Никита вздохнул еще раз и уселся в сани. В голове у него слегка шумело от выпитого самогону. Лесть шла тихой рысью по ровному снежному займищу. Лежа на торпище,[20] Никита думал о горбоносом сером «виноходце» и его шустром хозяине и жалел, что не согласился на спор. Зрелище гонки вставало перед ним с такой отчетливостью, будто оно действительно было. Думал о Никифоре Петровиче, о том, что у него «черное нутро», думал о будущем жеребенке, о бегах в Москве и, поводя взглядом по ровной, как скатерть, равнине вокруг, возвращался мыслями к не состоявшейся гонке- с серым мерином. Из-за леса, со стороны Мучкапа, вылез осиплый гудок паровоза, потом из выемки выполз длинный состав товарных вагонов.

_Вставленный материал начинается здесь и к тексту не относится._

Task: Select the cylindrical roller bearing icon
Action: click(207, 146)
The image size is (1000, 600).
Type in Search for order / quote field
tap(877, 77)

«Пшеничная мука и сахар», — подумал Никита.
— Э-эй, уснул, вороти! — неожиданно раздалось над ним.
Никита торопливо дернул вожжи, сворачивая с дороги. Исполкомовская вороная пара пронеслась мимо. На козлах сидел брат Василий, служивший в исполкоме кучером. Никита посмотрел паре вслед и вдруг выпрямился, становясь в розвальнях на колени. Кобыла потянула подобранные вожжи, брызнул в лицо мягкий снег, накатанная дорога стремительно побежала под сани, загудел по ушам ветром тихий и теплый день, и вороная пара промелькнула мимо Никиты и оторвалась далеко позади…
Потом уже, выехав на гору, в село, Никита сообразил, что сделал он не ладно, обогнав самого председателя волисполкома, не любимого крестьянами, недоброго и злопамятного Пенькова, появившегося в Шатневке неведомо откуда и ходившего летом в синей суконной матроске с белым воротником.

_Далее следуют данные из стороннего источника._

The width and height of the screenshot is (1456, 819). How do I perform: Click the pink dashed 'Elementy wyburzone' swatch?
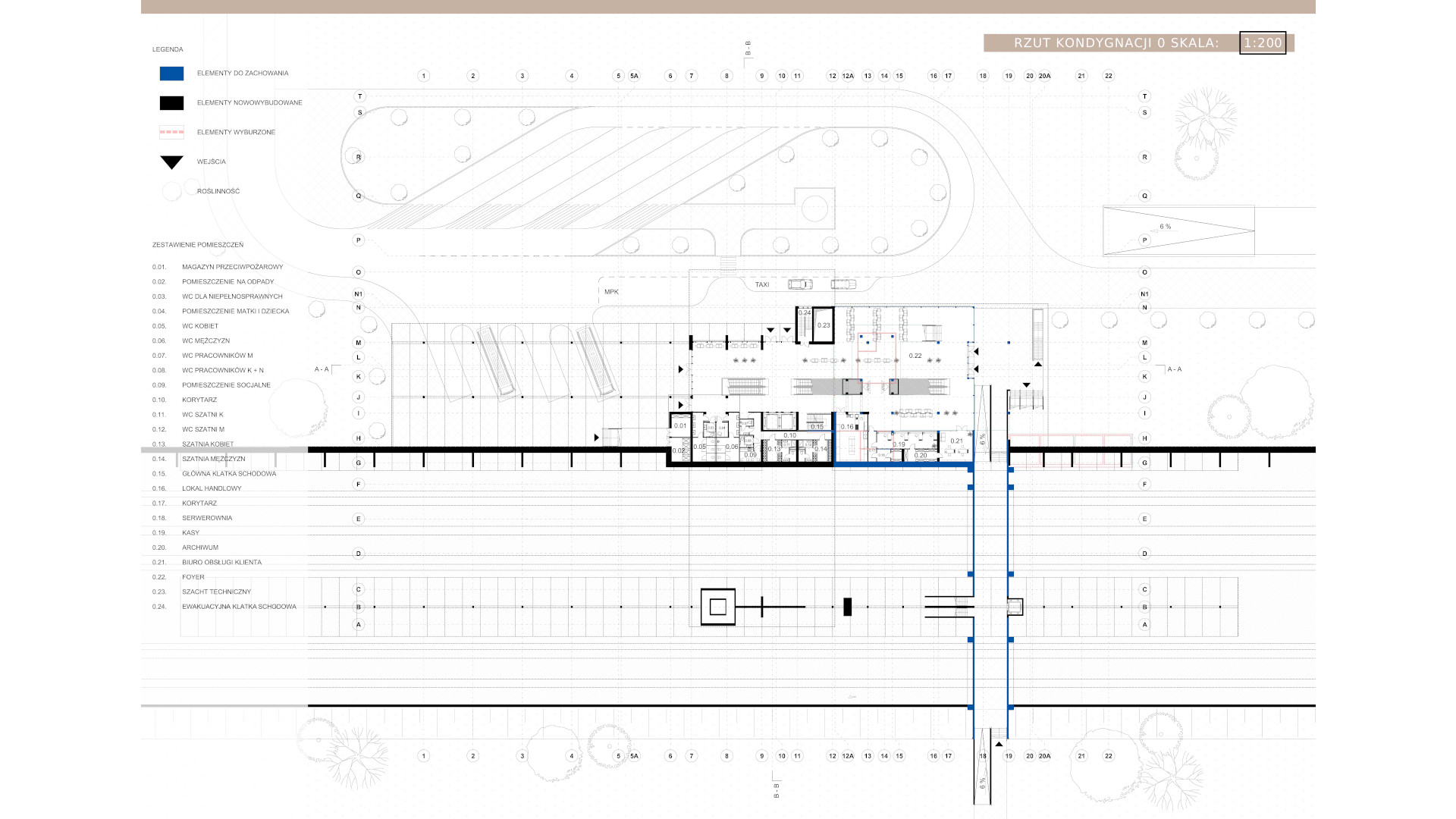pyautogui.click(x=171, y=132)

На другой день, утром, во двор к Никите вошел Василий. Зачем — неизвестно. Никита чистил кобылу. Василий посмотрел на кобылу, на новую дверь в катухе, на окошко со стеклом и насмешливо сказал:
— Настоящим буржуем стал!
Потом еще раз взглянул на кобылу и произнес слово, которого не мог долго забыть Никита.
— Кобыла-то не иначе — краденая!
Никита с потемневшими глазами шагнул к брату и глухо проговорил:
— Уходи, сделай милость, не тревожь! Уходи!

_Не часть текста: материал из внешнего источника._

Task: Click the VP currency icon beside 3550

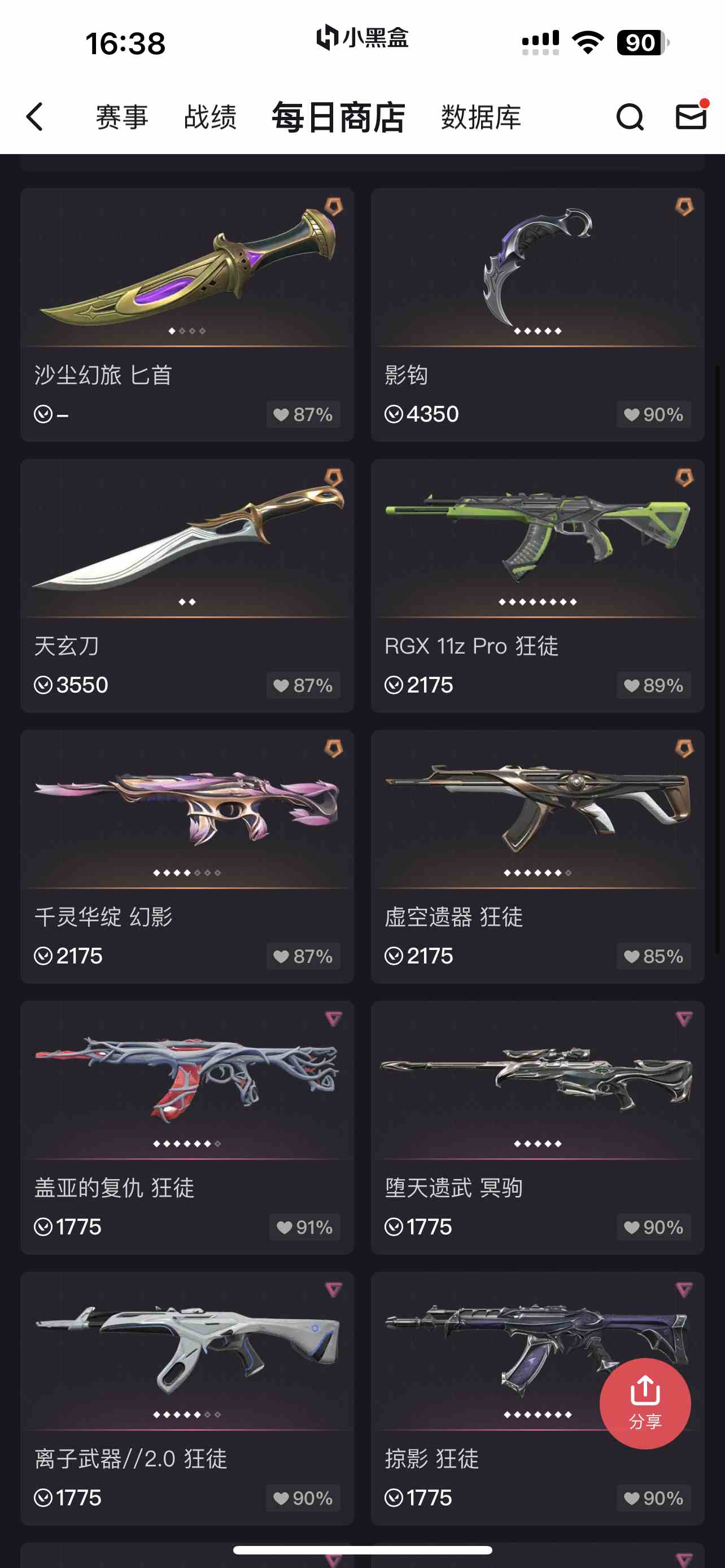Action: 43,685
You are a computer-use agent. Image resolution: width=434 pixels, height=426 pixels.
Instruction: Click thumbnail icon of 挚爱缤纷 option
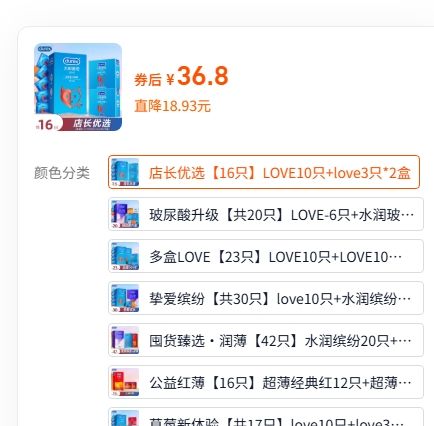125,298
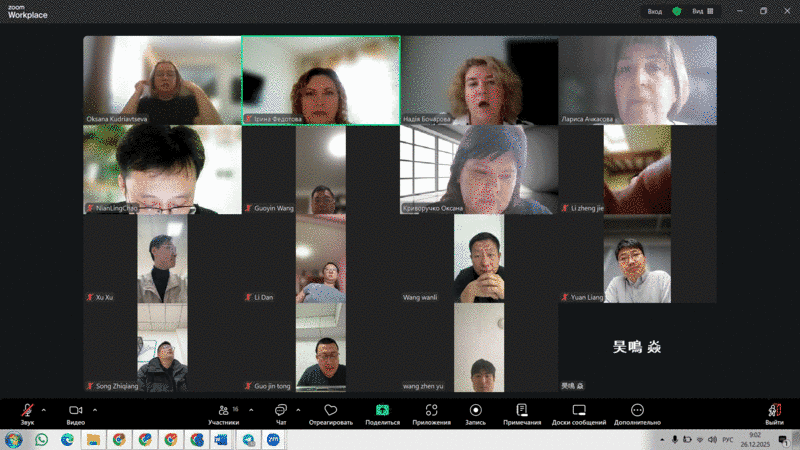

Василий громко откусил кончик цигарки, сплюнул на новую дверь и пошел к воротам. У ворот обернулся и, увидя вышедшую из избы Настасью, мотнул головой, в сторону катуха и ядовито проговорил:
— В бедный комитет ни одного пуда не дал, а в катухе стекла вставил!..
Никита стоял около кобылы и, глядя на уходившего брата, крепко сжимал повод уздечки.